7. « Il n’y avait autrefois en ce lieu qu’une pierre nue, — un dur granit lavé de pluie. »

8. « Mais sur ce granit ont végété d’abord les lichens qui se contentent de peu — puis entre ceux-ci les mousses et les hépatiques.

9. « Et voici que ces premiers ont retenu les eaux de pluie — et des graines portées par le vent ont germé sur la pierre et ont poussé. »

10. « Jusqu’à ce que la surface de la pierre s’effritât et se couvrît de sable et d’humus — assez riche pour nourrir la fleur luxuriante. »

11. « Ainsi la Société future n’est possible que grâce aux formes antérieures — qui ont préparé le terrain où elle croîtra. »

12. Mais quelqu’un dit alors pour l’éprouver : — « La Société future sera fille de la violence. »

13. Il dit : « Aucune femme n’accouche sans effort — mais l’enfant naît quand son heure est venue. »

14. « La Société future est semblable à un poussin dans sa coque — il doit la briser avec violence, sans quoi il ne pourrait sortir. »

15. « Mais ce n’est pas la violence qui a fait naître le poussin — ainsi que le germe et la nourriture qui était dans l’œuf. »

16. « C’est grâce à la coquille qu’il a pu se développer et prendre force — mais elle est maintenant un obstacle à la nouvelle forme de vie. »

17. « C’est pourquoi il brise cette coquille qui l’étouffe — et laisse épars les débris inutiles. »

18. Il dit aussi : — « La Société future est encore semblable à une grande rivière — lorsqu’après les pluies elle se met à grossir. »

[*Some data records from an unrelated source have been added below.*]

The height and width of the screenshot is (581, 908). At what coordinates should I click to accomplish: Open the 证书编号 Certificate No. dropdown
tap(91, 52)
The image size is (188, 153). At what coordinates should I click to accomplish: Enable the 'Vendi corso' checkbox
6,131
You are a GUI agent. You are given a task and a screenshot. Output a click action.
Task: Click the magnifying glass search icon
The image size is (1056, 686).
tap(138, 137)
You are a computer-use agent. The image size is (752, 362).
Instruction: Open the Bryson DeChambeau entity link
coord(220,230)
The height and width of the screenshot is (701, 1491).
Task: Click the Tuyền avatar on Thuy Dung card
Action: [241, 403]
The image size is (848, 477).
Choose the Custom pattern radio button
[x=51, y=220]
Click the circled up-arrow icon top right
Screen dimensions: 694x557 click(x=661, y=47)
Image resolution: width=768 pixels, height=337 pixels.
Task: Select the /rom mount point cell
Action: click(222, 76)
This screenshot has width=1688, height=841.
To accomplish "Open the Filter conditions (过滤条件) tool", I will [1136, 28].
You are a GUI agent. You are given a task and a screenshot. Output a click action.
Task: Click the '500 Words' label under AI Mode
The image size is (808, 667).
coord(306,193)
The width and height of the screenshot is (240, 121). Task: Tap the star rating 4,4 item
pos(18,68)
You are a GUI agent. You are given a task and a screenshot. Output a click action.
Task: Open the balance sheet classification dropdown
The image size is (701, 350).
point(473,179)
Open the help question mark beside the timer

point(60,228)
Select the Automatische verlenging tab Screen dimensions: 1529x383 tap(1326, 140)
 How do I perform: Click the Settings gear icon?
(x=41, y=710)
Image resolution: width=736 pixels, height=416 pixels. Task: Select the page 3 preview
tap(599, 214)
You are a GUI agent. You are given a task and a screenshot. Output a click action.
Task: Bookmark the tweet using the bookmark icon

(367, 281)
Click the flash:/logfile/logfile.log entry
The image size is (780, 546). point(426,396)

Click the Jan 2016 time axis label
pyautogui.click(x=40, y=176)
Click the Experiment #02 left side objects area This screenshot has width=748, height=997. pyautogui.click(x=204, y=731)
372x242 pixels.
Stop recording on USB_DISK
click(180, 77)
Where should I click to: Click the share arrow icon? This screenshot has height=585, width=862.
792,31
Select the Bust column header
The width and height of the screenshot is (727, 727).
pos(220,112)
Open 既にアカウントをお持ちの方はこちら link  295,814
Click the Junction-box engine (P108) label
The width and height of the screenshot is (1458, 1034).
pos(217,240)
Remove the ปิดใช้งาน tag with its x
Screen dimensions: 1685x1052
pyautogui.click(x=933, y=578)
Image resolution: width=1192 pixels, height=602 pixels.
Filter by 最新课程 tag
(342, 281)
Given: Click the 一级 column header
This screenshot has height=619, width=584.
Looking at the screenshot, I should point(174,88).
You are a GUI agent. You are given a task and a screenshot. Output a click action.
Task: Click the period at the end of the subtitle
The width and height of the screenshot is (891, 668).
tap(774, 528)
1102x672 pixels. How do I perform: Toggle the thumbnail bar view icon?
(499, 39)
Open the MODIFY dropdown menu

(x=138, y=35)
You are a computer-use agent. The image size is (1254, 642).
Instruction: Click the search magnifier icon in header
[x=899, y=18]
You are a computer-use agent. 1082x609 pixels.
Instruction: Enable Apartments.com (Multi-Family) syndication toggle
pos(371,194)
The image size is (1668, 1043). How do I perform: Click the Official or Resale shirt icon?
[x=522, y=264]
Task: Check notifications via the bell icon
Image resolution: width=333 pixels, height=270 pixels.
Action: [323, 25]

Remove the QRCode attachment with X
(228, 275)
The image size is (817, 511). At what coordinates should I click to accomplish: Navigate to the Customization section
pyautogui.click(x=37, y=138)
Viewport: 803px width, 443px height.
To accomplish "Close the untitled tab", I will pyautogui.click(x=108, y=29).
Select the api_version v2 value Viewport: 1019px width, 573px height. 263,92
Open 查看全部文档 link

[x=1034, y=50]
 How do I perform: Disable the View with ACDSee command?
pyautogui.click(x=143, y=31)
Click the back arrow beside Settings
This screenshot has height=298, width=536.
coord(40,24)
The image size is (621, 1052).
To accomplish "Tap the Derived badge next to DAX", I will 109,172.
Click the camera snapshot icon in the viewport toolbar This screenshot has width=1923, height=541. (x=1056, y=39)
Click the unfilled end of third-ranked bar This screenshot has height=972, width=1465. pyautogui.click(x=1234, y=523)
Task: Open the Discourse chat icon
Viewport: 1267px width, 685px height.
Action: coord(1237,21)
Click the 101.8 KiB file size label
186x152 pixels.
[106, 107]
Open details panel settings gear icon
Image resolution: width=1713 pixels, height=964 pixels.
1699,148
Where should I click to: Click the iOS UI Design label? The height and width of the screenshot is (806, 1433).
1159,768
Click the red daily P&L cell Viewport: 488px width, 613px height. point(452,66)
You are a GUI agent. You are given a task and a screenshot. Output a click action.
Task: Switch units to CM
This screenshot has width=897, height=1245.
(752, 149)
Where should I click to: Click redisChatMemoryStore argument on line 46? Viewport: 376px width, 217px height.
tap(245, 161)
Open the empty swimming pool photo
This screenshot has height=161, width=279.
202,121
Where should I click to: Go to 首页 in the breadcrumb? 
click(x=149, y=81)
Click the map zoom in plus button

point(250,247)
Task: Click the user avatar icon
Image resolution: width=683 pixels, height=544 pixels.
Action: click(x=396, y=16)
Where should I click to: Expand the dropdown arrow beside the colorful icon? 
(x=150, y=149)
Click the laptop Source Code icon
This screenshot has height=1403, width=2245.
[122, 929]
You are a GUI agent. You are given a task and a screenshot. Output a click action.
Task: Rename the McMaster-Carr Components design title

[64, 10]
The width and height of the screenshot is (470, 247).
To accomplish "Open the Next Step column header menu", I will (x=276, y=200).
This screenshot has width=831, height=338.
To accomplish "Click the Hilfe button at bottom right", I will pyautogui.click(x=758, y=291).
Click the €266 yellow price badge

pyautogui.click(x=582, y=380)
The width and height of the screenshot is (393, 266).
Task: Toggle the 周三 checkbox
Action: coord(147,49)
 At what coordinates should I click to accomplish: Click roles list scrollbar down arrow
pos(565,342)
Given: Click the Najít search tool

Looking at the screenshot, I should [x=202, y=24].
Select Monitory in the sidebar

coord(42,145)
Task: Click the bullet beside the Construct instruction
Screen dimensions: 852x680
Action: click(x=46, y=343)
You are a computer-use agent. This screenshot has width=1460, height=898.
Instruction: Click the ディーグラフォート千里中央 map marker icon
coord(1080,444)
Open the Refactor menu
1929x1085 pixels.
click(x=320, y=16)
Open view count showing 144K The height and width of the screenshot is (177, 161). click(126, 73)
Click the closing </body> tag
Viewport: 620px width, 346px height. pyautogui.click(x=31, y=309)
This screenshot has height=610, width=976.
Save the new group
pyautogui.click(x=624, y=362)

19. « Les arbres et les lianes des îles obstruent son cours — et le sable forme des barrages en travers de son lit.

20. « Alors les eaux s’accumulent derrière cet obstacle qui les arrête — et il semble que la rivière cesse de couler. »

21. « Mais soudain cette digue s’effondre, les arbres se brisent, le sable se disperse — et les eaux se précipitent avec une impétueuse violence. »

22. « Et cette violence est nécessaire, car la rivière ne peut cesser de couler — et c’est une vaine tentative que d’arrêter les grandes eaux. »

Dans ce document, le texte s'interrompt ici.